By Tom Morrow
During the 20th century, there were a number of renowned and highly-respected military leaders – Pershing, Eisenhower, Patton, Bradley, MacArthur, Marshall, Yamamoto, Montgomery, but none had the unique admiration of both friend and foe as that of Germany’s Erwin Rommel.
Erwin Johannes Eugen Rommel, popularly known as “The Desert Fox,” was a German field marshal during World War II. He was born on Nov. 15, 1891, in a part of the German Empire. He was commissioned a lieutenant in the German Army in January 1912.

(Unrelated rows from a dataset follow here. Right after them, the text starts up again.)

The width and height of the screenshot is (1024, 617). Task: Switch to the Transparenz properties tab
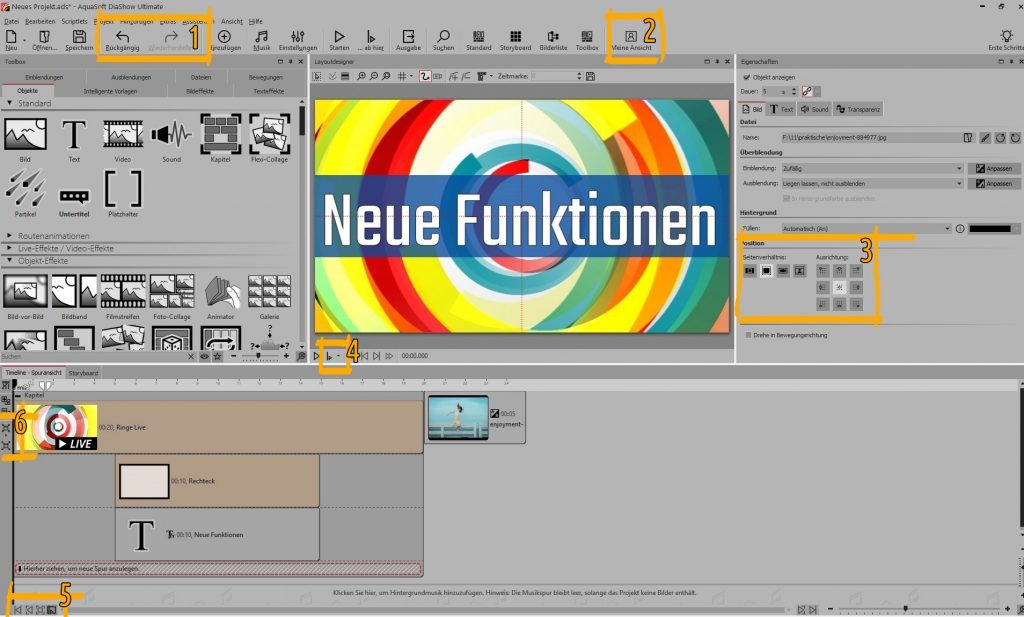859,109
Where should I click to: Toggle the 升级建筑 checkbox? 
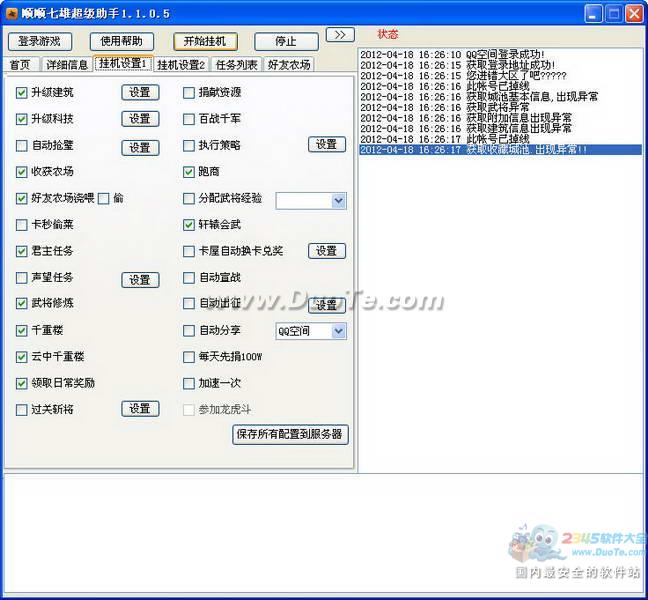click(x=22, y=93)
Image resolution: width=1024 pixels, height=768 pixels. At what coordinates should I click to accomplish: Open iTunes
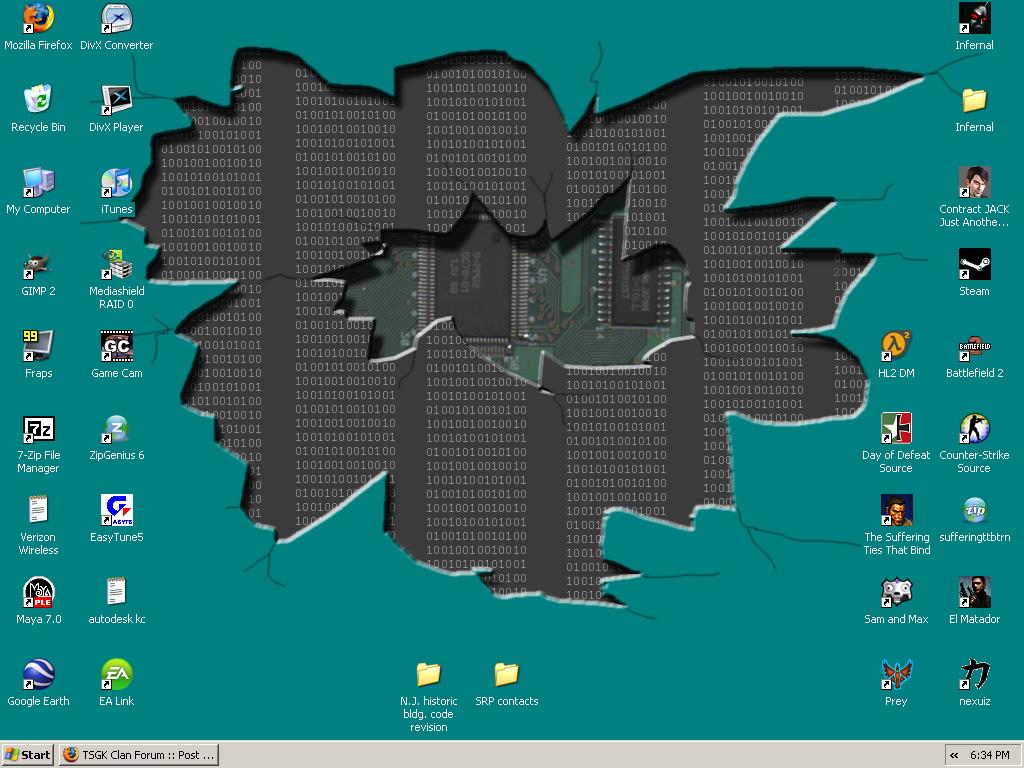(x=115, y=184)
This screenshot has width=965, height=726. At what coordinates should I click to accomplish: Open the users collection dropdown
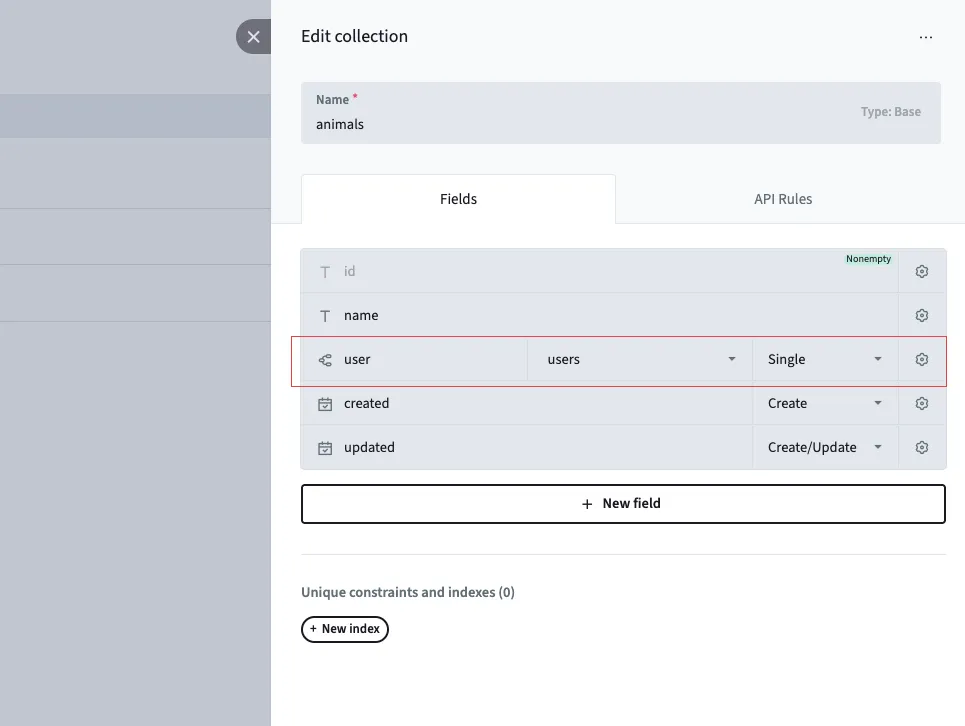[x=640, y=360]
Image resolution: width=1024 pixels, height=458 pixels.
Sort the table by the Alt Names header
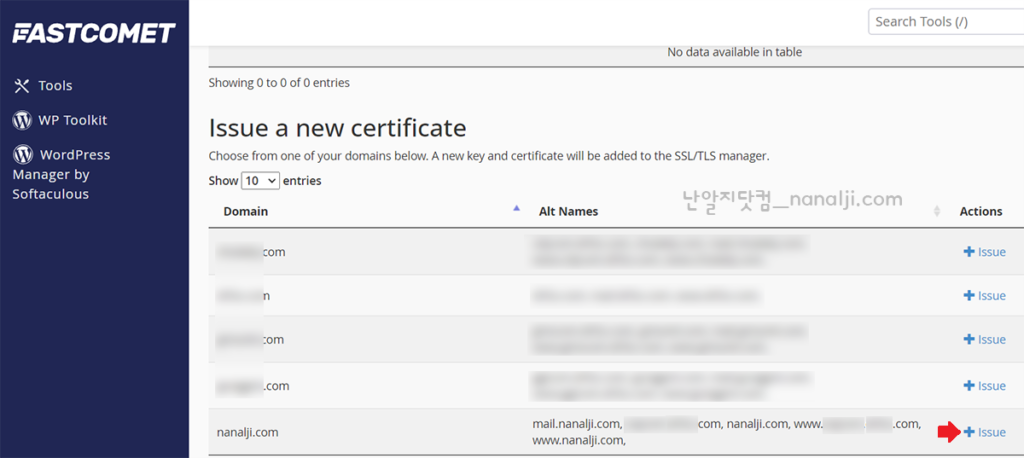(568, 211)
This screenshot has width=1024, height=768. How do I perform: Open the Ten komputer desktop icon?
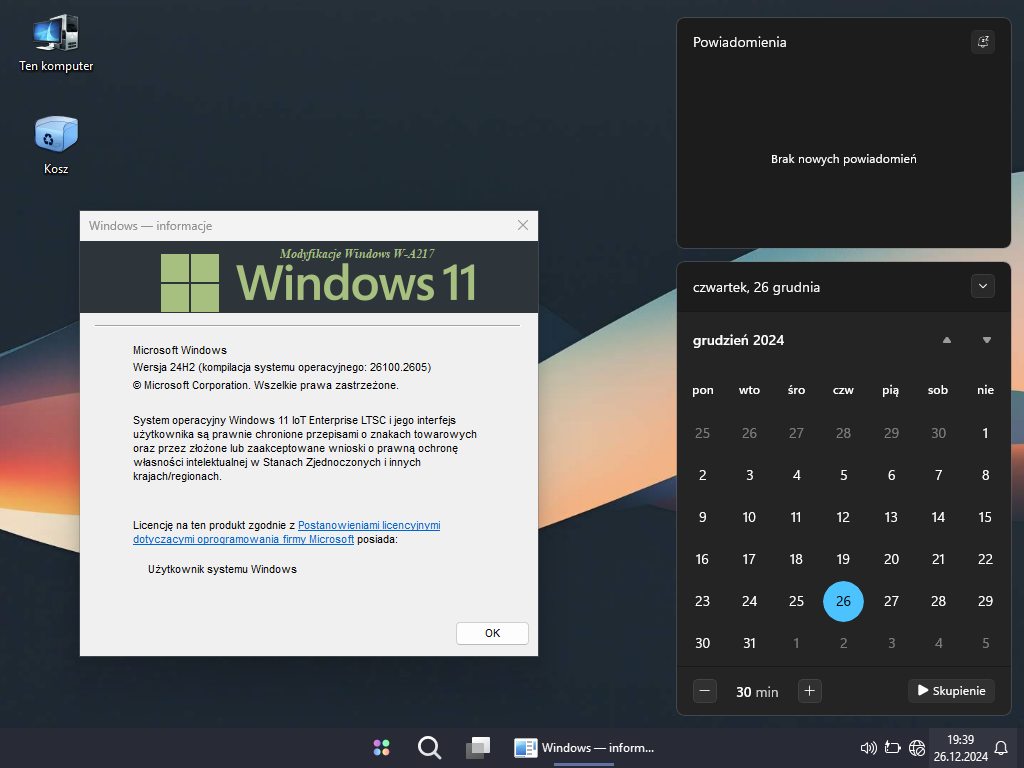tap(56, 43)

Rommel met his wife, Lucie, and married on Nov. 27, 1916. Their only son, Manfred, would become Lord Mayor of Stuttgart from 1974 to 1996. He died on Nov. 7, 2013.
Rommel’s reward for his 1940 “Ghost Division” successes in France was promotion to the rank of lieutenant general. He had a reputation as an elite commander of motorized forces and was appointed to lead the newly-created Deutsches Afrika Korps (DAK). He was sent to Libya to aid demoralized Italian troops. Because of his bold successes, British journalists dubbed him “The Desert Fox.”
Never a member of the Nazi Party, Rommel is regarded as having been a humane and professional officer. His Afrika Korps was never accused of war crimes, and soldiers captured during his Africa campaign were reported to have been treated with dignity. Hitler’s orders to kill Jewish soldiers, civilians and captured commandos were ignored.
Late in the war during Rommel’s last command of the Atlantic Wall prior to D-Day, Hitler ordered him to deport the area’s Jewish population — Rommel disobeyed. He refused Hitler’s order to execute Jewish POWs, and directed that French workers be paid for their labor, and not be used as slave laborers. An RCAF Spitfire strafed him while traveling in his staff convertible. Rommel was thrown from the car, suffering cuts to his face and three skull fractures.
Early in 1944, three of Rommel’s closest friends began efforts to bring Rommel into an anti-Hitler “Valkerie” conspiracy. They felt he would lend their cause credibility with the people Rommel agreed to the conspiracy in order to, as he put it, “… come to the rescue of Germany.”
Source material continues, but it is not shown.